Open Source

Local LLM dev's sub-agent fork runs Qwen with 10GB VRAM, 200k context

A VRAM-poor developer hacked together a sub-agent system that works on a single GPU slot.

Deep Dive

A developer known as sisyphus-cycle shared a custom fork of a pi coding agent sub-agent repository designed for severely VRAM-limited local setups. With only 10GB of VRAM and a single LLM slot on llama.cpp server, most existing sub-agent extensions fail because they assume multiple model instances or large context buffers. To solve this, they combined a partially vibe-coded fork with the Qwen3.6-35b-A3B model, leveraging multi-token prediction (MTP) from the main llama.cpp branch. They report solid performance: 175–200k context at Q8 KV quantization, 200–300 prompt processing tokens per second, and 25–40 generation tokens per second depending on draft hit rates.

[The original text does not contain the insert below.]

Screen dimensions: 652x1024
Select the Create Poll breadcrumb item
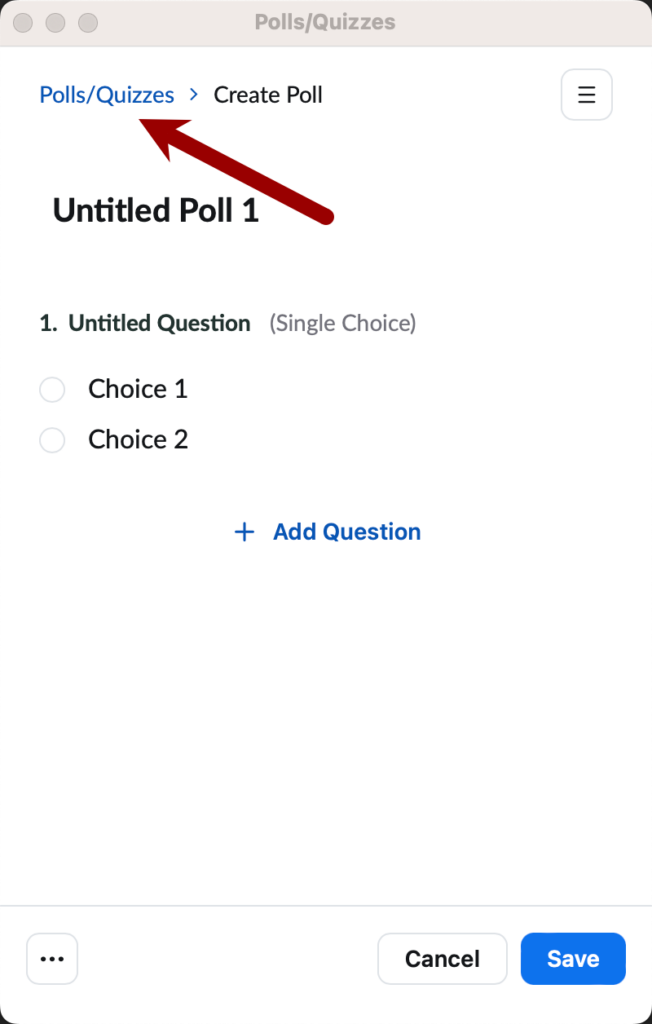coord(267,94)
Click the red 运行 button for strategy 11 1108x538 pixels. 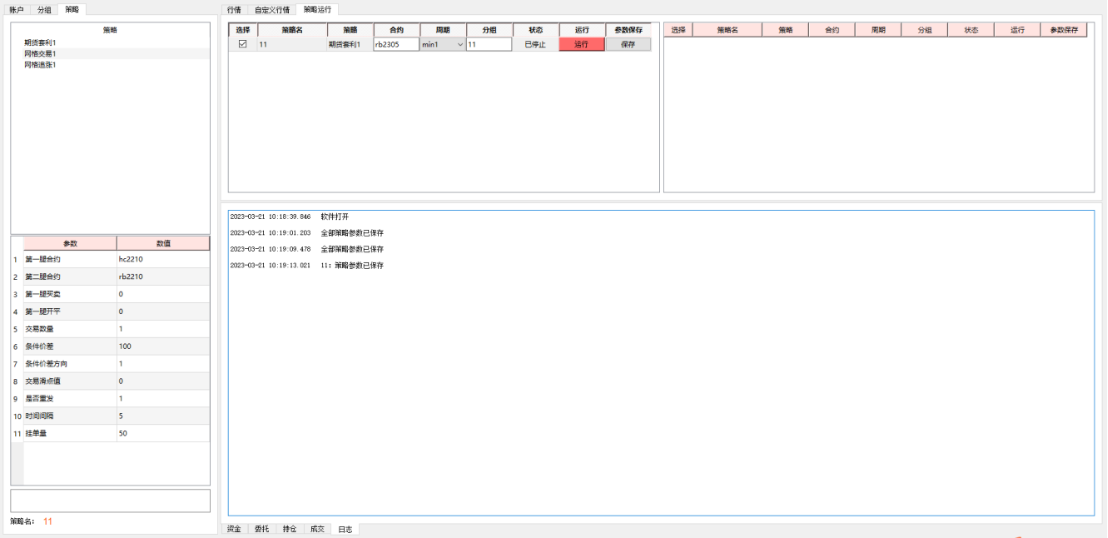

The key innovation is that sub-agents run without forcing a full reprocess of the main context after they finish. Currently, the fork saves and loads slots via `--slot-save-path`, though the resulting `.bin` files are large. The developer plans to add an option to spawn sub-agents with no prior context to save VRAM. This work is especially relevant for anyone running pi coding agent as a harness with a single local LLM who wants sub-agent collaboration without expensive hardware.

Key Points
  • Designed for 10GB VRAM and a single LLM slot via llama.cpp server
  • Uses Qwen3.6-35b-A3B with Q8 KV cache for 175–200k context
  • Achieves 200–300 pp and 25–40 tps with multi-token prediction enabled

Why It Matters

Enables local multi-agent coding workflows on modest consumer GPUs, democratizing sub-agent use without cloud costs.